Additional Datasets considered

CDC ILINet

As analysis continued, we found that the FluNet was at times difficult to model due to the gradual increase in reported positive cases of influenza over time. In particular, after the 2009 influenza pandemic, far more influenza samples were detected as governments around the world took the threat of another influenza outbreak increasingly seriously. To alleviate this issue, alternative sources of data were investigated.

We found the Centers for Disease Control and Prevention (CDC), a government agency of the United States of America, monitors the spread of influenza-like illnesses (ILI) 1 via ILINet 2, and makes the data freely available online. Unlike the FluNet data, did not have a constantly increasing background. However, this data was only available for the US and so was deemed unsuitable for our usecase.

Physicians

A factor that we believed may affect the spread of influenza was the number of physicians per unit population, which was provided in the health_indicators dataset. While the data was clean when provided, there were numerous periods with missing data, resulting in the need for interpolation.

With the assumption that the measurements were made in the January of every year, monthly data was created using quadratic spline interpolation. This interpolation method was chosen for a number of reasons; we wanted to ensure that the interpolation equalled the actual measurements at the points the measurements were made, that the interpolation did not overfit the data, and that the interpolation was smooth, as the data would often go up and down. Quadratic spline interpolation satisfies all of this due to it being a smooth interpolation method with very few parameters.

There were also cases when there were only two measurements in total, in which case quadratic spline interpolation was not sensible so linear interpolation was used instead. Finally, in the case there was only one datapoint for a country, that value was set for the January of that year, and all other values were recorded as not available.

While this data was promising, we found that although it was a good variable to consider globally, for the region we investigated, Europe, the number of physicians was not a good explanatory variable as each nation had a slightly different healthcare system making each physician more or less effective.

Healthcare Expenditure

While it is well-known that life expectancy correlates with total healthcare expenditure 3, we also wanted to investigate its effects on controlling influenza. This was found by combining the domestic government healthcare expenditure per capita and domestic private healthcare expenditure per capita adjusted for purchasing power parity in current international dollars. This data was not interpolated as these budgets are usually set on an annual basis, and so the value for any time in each year was taken to be the value measured for that year.

We discarded this dataset for the same reason we discarded the dataset on physicians.

Smoking prevalence

Although not commonly recognised as a risk factor for influenza, there have been small-scale studies that have indicated that it increases both the risk for contracting influenza and severity of such infections 4. The data was extracted from the health_indicators dataset. As smoking rates were linearly decreasing with time around the world, linear interpolation was found to be a good fit and was used between the given measurements to find the smoking rate at any given time.

This dataset was discarded as the data was relatively consistent within Europe and there were a large number of missing values.

Number of hours worked

So-called presenteeism, when ill workers come into work due to societal pressure and spread disease, can contribute to the spread of disease, with a study estimating that presenteeism costing the U.S. economy a staggering $150 billion a year 5. We wanted to factor in presenteeism culture in different countries into our models; presumably, the higher the degree of presenteeism, the faster the spread of influenza. However, without expensive primary research, it is near impossible to estimate the degree of presenteeism and even then, it is not possible to extrapolate this data to the past.

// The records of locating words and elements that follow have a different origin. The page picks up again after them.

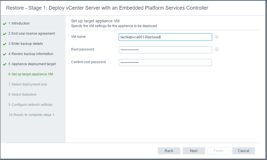Go to step 1 Introduction
The height and width of the screenshot is (160, 267).
pyautogui.click(x=19, y=23)
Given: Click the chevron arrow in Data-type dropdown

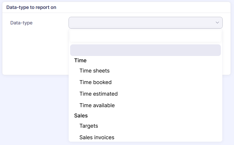Looking at the screenshot, I should [x=217, y=23].
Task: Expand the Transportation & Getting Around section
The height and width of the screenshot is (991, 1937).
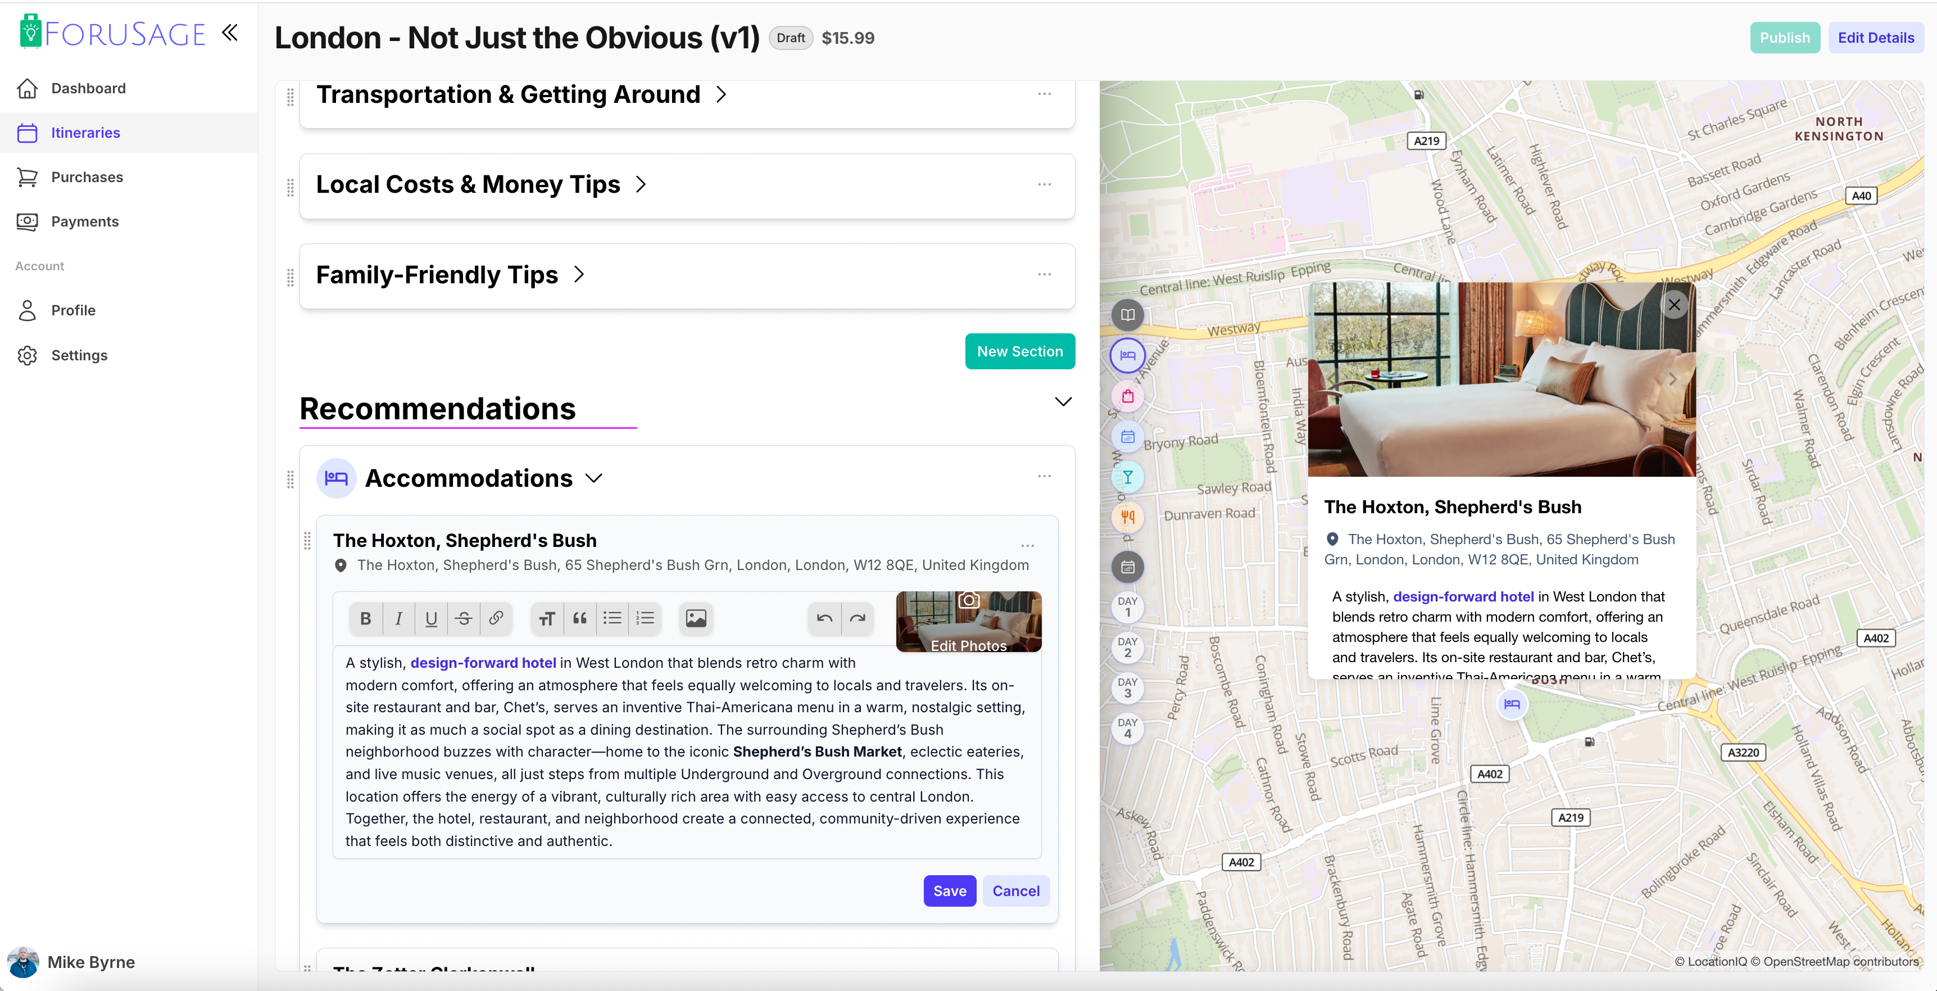Action: [x=720, y=94]
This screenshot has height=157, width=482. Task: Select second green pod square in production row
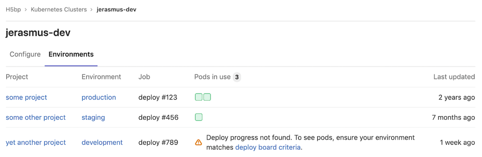207,97
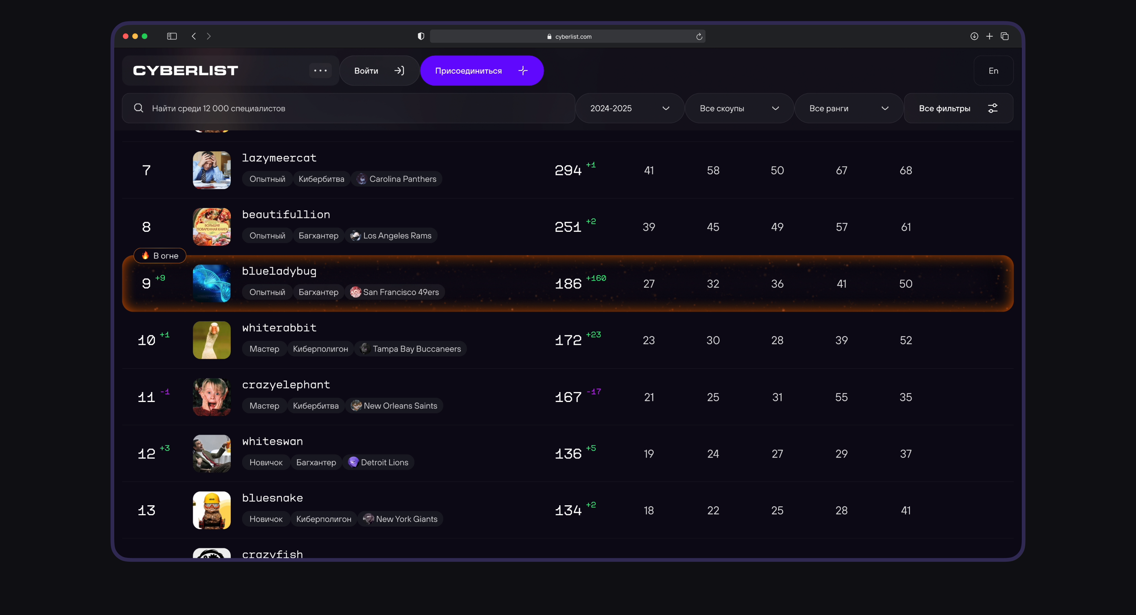The width and height of the screenshot is (1136, 615).
Task: Open tab overview icon in browser toolbar
Action: tap(1005, 36)
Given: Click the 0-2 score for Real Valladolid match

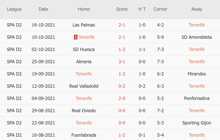Looking at the screenshot, I should tap(122, 86).
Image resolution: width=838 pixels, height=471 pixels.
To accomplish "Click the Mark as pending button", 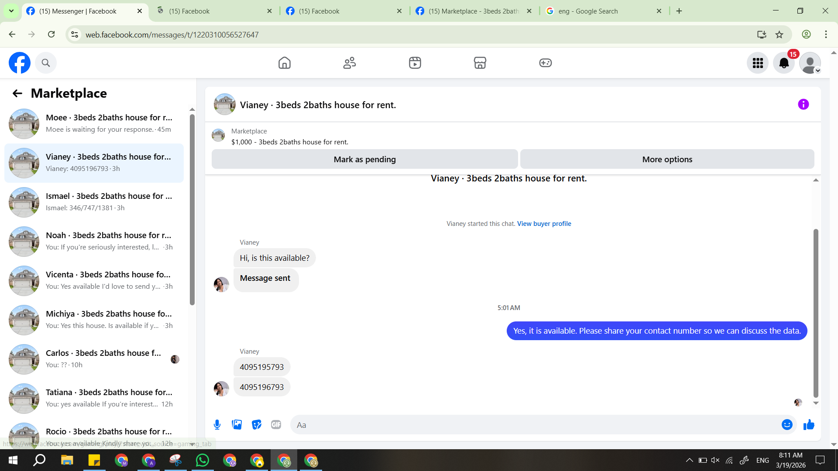I will (x=364, y=160).
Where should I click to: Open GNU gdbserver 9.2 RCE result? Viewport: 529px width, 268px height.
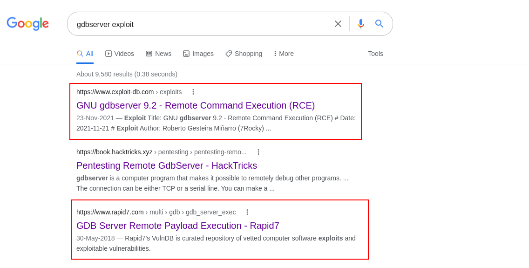pos(196,105)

Instead, we looked at the number of hours worked as a proxy for this. If there is a high degree of presenteeism, this should manifest in the number of hours that people work. This data was found for OECD countries in the form of number of hours worked per year 6. The value was processed so that the number of hours worked was constant through the calendar year as the measurements given were in the form of hours worked per year; it didn’t make sense to divide the data any further as in reality there is seasonality to the number of hours worked per month.

We attempted to model influenza spread with a classical time-series model with this dataset as an explanatory variable as this appeared to be a promising approach after feature selection with ElasticNet. However, after much effort, we concluded that this model would not achieve our high standards and decided to cancel the project. More details on this are also included in the appendix.